ダイアナ死去で犯した間違い、好きだった英首相・米大統領... 元BBC記者が書くエリザベス女王の96年
A QUEEN FOR THE AGES
ウィリアムとヘンリーの両王子、その父チャールズと共にバルモラル城で休暇を過ごしていた女王は、世間の悲しみに同調しようとせず、半旗の掲揚も命じなかった。
幼い王子たちを世間の目から遠ざけたかったのだろうと言われている。だが多くの批判と政府からの圧力を受けて、ついに女王はロンドンに戻り、半旗の掲揚を命じることになった。
このエピソードは、女王と王室が、階級や特権に対する考え方が劇的に変化した世界への適応に苦労したことを示す例だった。

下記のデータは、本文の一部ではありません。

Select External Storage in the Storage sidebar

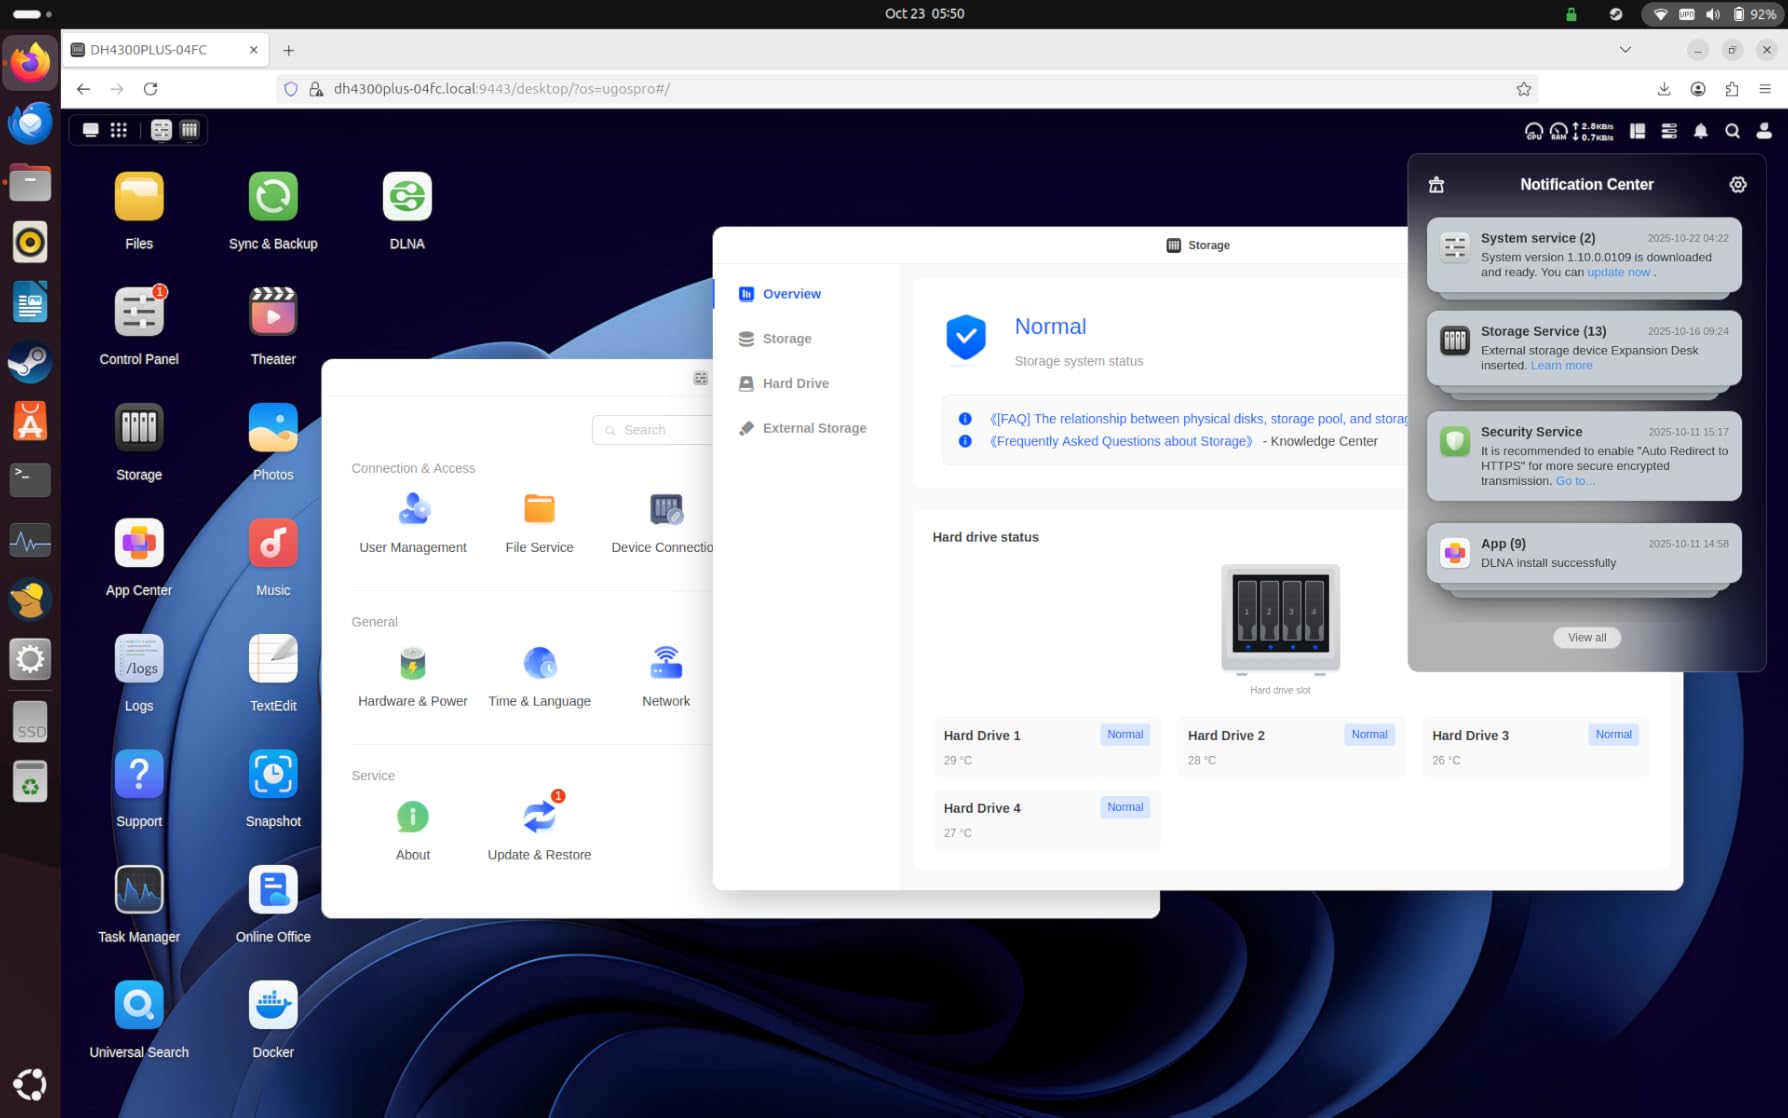814,428
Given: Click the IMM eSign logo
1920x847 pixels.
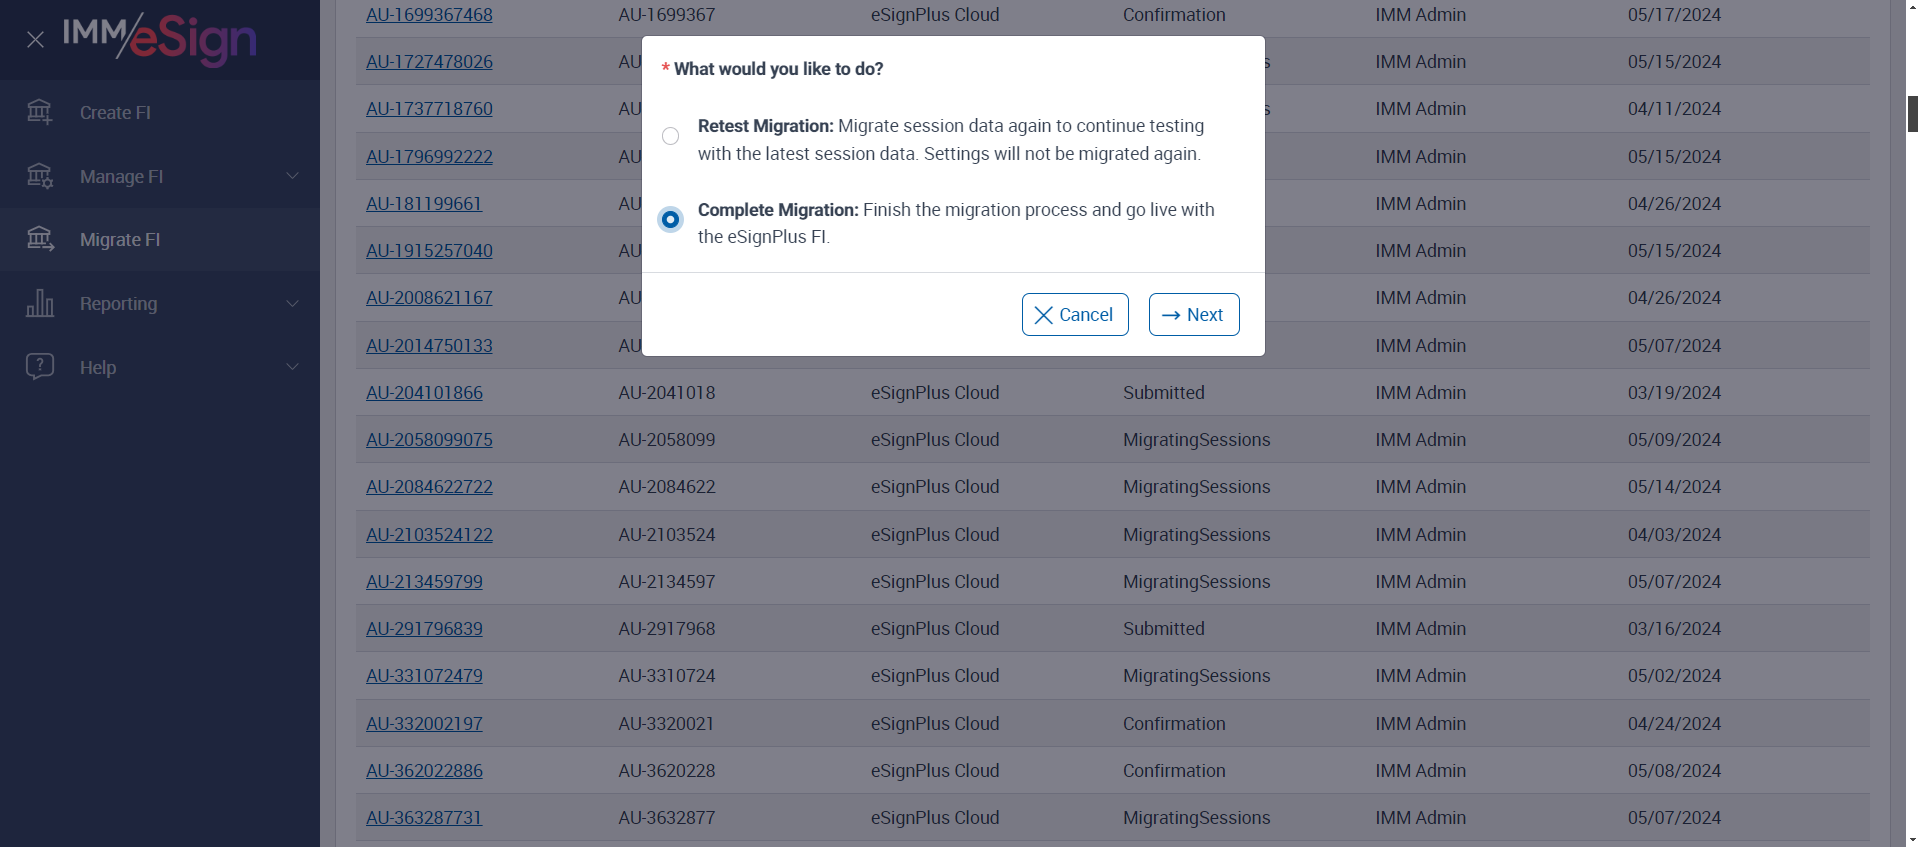Looking at the screenshot, I should tap(160, 39).
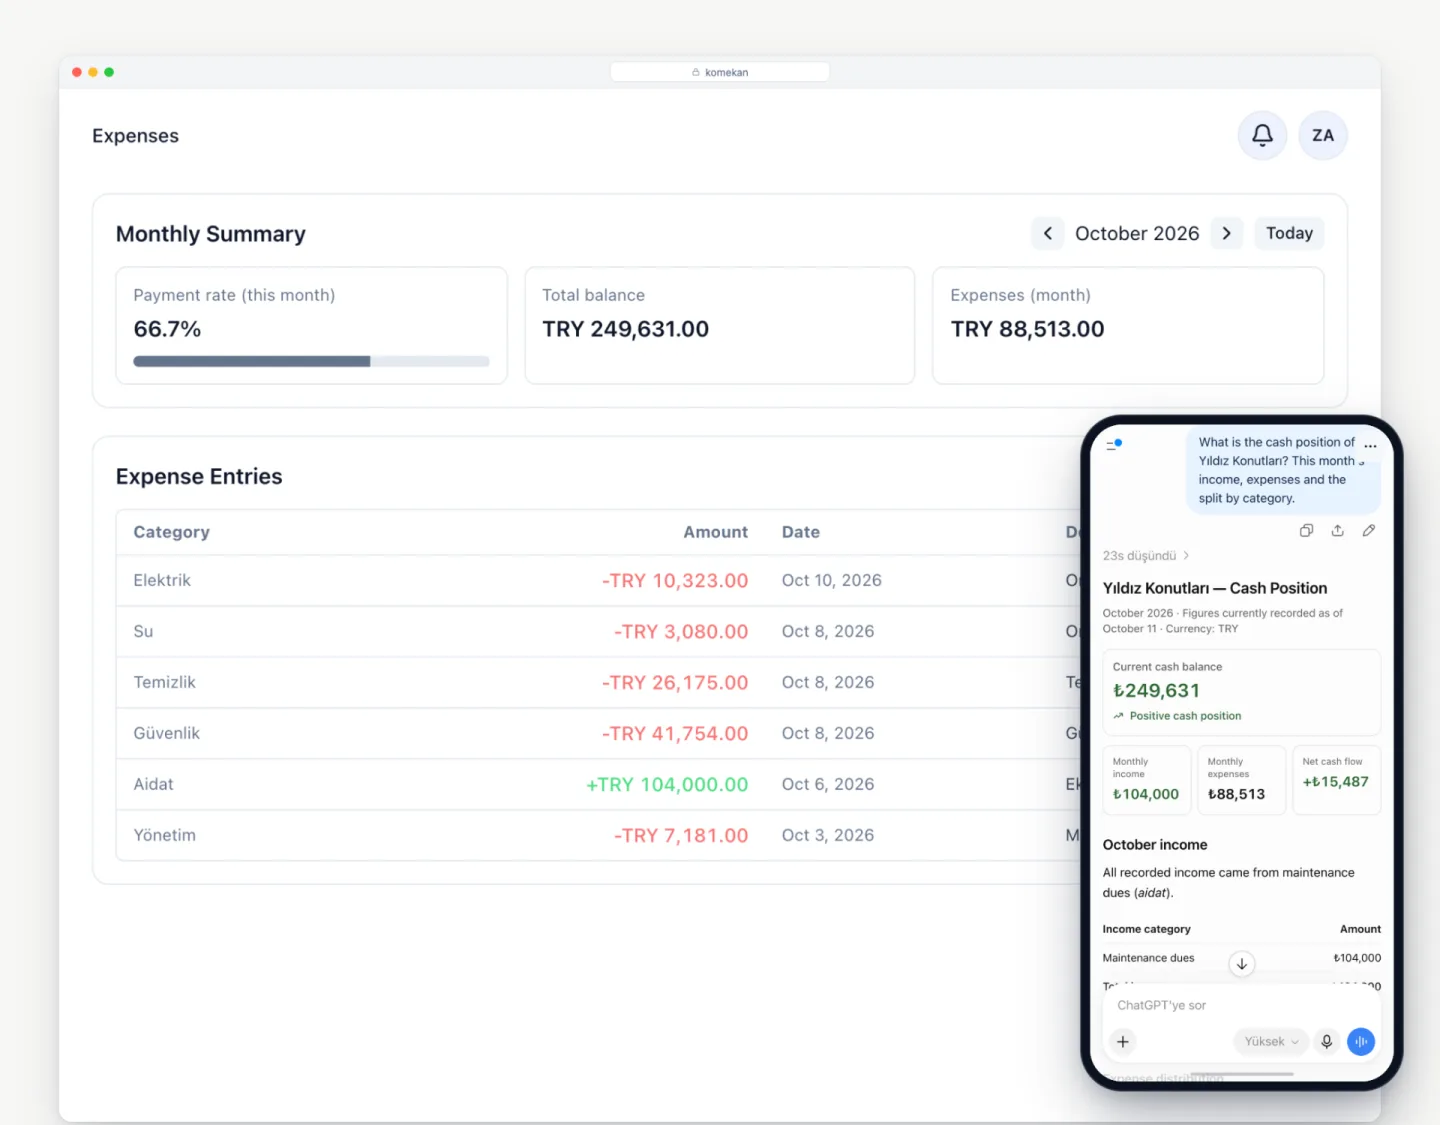
Task: Copy the chat response using copy icon
Action: (1306, 531)
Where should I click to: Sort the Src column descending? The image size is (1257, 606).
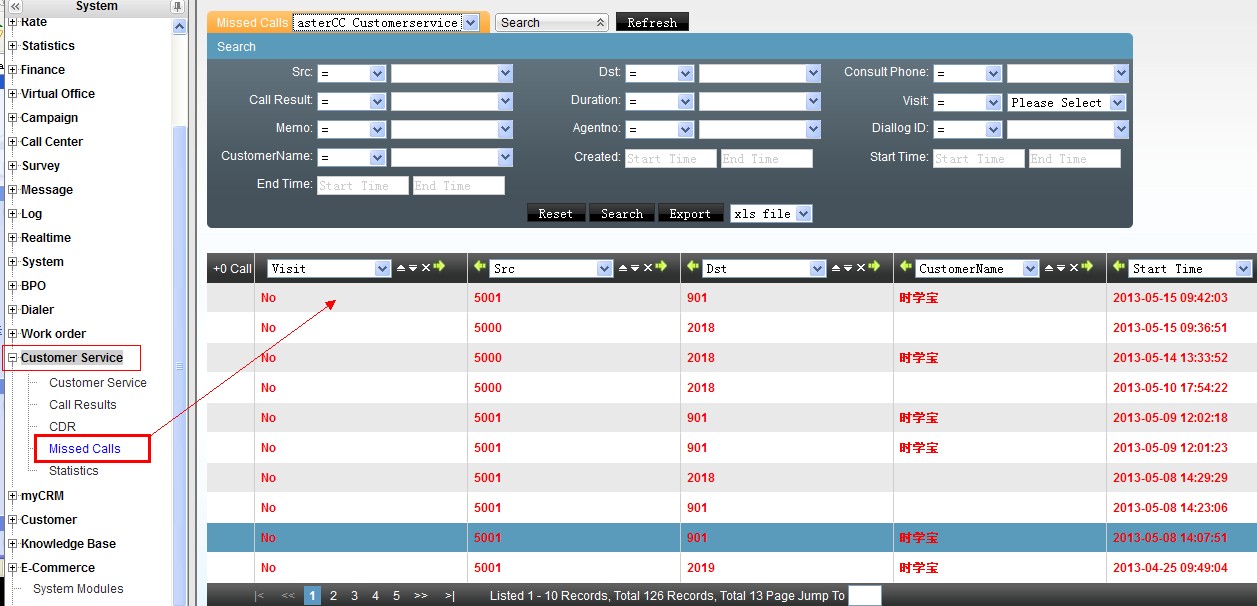point(635,268)
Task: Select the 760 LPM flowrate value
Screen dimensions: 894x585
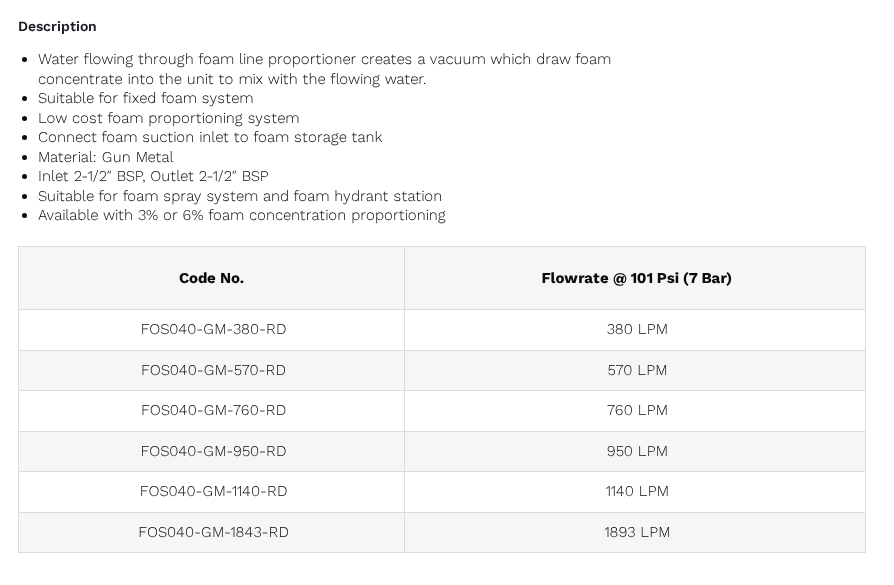Action: click(x=637, y=411)
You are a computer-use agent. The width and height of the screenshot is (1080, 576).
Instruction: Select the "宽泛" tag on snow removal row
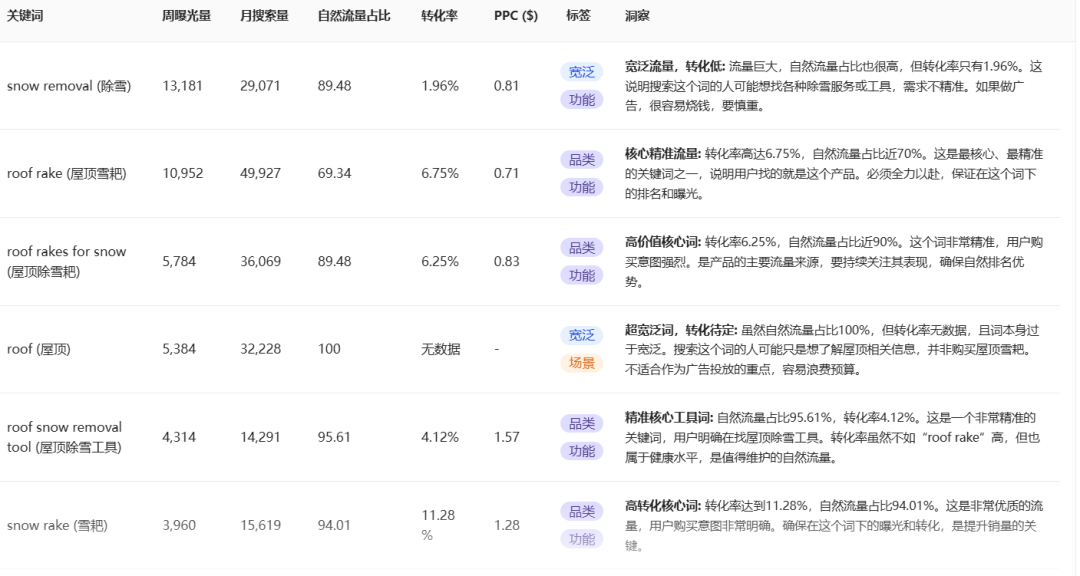click(x=582, y=71)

その後、女王をはじめ王室は、より親しみやすく、庶民の感覚を取り入れようとしたが、それは簡単な道ではなかった。
王室内部で分裂が起きることもあった。女王の3人の子の結婚は、離婚という形で終わった。
なかでもチャールズとダイアナの破局では、双方がメディアを味方に付けようと策動し、世間を騒がせた。必然的に、王室の輝きは損なわれた。
追い打ちをかけたのがヘンリー王子と妻のメーガン妃だった。この夫妻は公務を捨てるだけでなく、アメリカのテレビ番組に出て内幕を赤裸々に話した。王室内で息子アーチーの肌の色の可能性を「懸念し、取り沙汰する会話」があったとも述べた。
女王の次男アンドルー王子の名が児童買春の斡旋で悪名高いジェフリー・エプスタインの顧客リストにあったことも明るみに出て、王室にはさらなるダメージがもたらされた。
チャールズ新国王への逆風
愛された女王が去り、チャールズが国王となって、さてイギリス王室はどこへ行くのか。
君主制擁護派には、史上最大級の逆風を覚悟せよとの声もある。
エリザベス2世の個人的な人気は最後まで衰えなかったが、それでも若い世代では支持率が低迷する。あの女王を愛した国民が、女王の息子を同じように愛するとは思いにくい。
君主制の大胆な改革や廃止を求める人たちは、この日を待っていたに違いない。
エリザベス2世が90歳を過ぎても淡々と公務を果たし続けている限り、声高に王室批判を叫んでも国民の共感を得られるはずがなかった。その女王が去った今は、どんな変化が起きてもおかしくない。
オーストラリアでは、英王室と縁を切ろうとする動きが復活しそうだ。元首相のマルコム・ターンブルは共和制支持者だが、エリザベス女王の存命中は英連邦からの離脱を提案しても無駄だと語っていた。